Kitna is every similar to Smith. He didn’t take a ton of chances. He was efficient. And the Bengals didn’t have to rush Palmer. I can imagine him sitting and saying, “OK, I have more ability than this guy, but he still moves the ball down the field, so what can I take from his game that’s going to make me that much better?” I think that’s what Palmer did in Cincinnati and I think that’s what Mahomes is doing in Kansas City.
For a year, Mahomes watched how a veteran prepares, see how he manages the offense, how he handles himself as a professional.
Then the young, more athletic, big-armed guy steps in and takes those same attributes and takes it to the next level.

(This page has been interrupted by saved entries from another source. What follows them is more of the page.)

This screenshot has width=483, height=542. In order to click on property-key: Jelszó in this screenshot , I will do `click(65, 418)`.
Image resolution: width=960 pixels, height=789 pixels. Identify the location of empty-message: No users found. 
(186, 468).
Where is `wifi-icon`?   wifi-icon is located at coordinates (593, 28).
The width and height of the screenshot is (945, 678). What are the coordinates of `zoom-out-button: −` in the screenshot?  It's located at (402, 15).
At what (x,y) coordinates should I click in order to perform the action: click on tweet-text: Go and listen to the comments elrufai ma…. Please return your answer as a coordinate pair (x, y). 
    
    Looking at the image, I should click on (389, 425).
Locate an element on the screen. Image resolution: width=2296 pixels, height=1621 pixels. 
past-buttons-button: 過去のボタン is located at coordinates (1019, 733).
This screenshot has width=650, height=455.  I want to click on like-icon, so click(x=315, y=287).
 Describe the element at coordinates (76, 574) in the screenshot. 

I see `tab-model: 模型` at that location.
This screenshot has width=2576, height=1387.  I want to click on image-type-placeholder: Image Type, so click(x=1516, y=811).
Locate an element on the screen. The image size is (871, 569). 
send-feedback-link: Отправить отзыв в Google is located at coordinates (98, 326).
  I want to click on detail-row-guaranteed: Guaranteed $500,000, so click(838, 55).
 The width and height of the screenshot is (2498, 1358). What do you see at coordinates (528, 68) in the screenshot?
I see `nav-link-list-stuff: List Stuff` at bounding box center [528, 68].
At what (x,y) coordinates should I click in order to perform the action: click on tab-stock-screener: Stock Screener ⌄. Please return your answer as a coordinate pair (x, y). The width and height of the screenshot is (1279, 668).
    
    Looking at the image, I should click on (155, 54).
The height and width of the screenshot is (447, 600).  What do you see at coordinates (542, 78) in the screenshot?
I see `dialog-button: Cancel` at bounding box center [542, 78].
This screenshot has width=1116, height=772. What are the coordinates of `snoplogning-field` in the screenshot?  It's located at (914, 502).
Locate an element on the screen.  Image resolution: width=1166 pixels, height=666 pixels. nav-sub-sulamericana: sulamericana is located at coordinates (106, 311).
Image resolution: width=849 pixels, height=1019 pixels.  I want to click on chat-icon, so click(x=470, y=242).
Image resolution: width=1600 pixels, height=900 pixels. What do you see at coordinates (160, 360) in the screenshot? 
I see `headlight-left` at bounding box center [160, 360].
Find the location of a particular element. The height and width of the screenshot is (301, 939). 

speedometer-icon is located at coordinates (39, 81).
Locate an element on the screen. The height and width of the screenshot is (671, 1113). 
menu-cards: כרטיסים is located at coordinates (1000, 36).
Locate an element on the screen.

At this point, the 2018 rookie QBs just need to get out of this year healthy and not just physically but mentally.
In Cleveland, offensive coordinator Freddie Kitchens has been able to come in and stabilize that situation. The Browns are trying to get Mayfield through this year while not asking him to do a ton. They have Duke Johnson. They have some playmakers. They’re using play-action. They’re using heavy run sets. Nick Chubb is starting to come on for them.
That’s what the Jets need to do. That’s what the Cardinals need to do. Because the more these teams drop their kid QB back to pass, the more he’s hit, the more he’s harassed, the more he will start to make bad decisions or start to rush his reads.
The more you do that, the harder it becomes to not pick up bad habits.
The sooner you can settle it all down, the better.
It might be opposite of what people think, but you have to protect the guy. You have to protect his mindset to where he still trusts the pocket, still trusts his guys and still trusts the system without getting his head knocked off.
That’s the battle they’re all facing.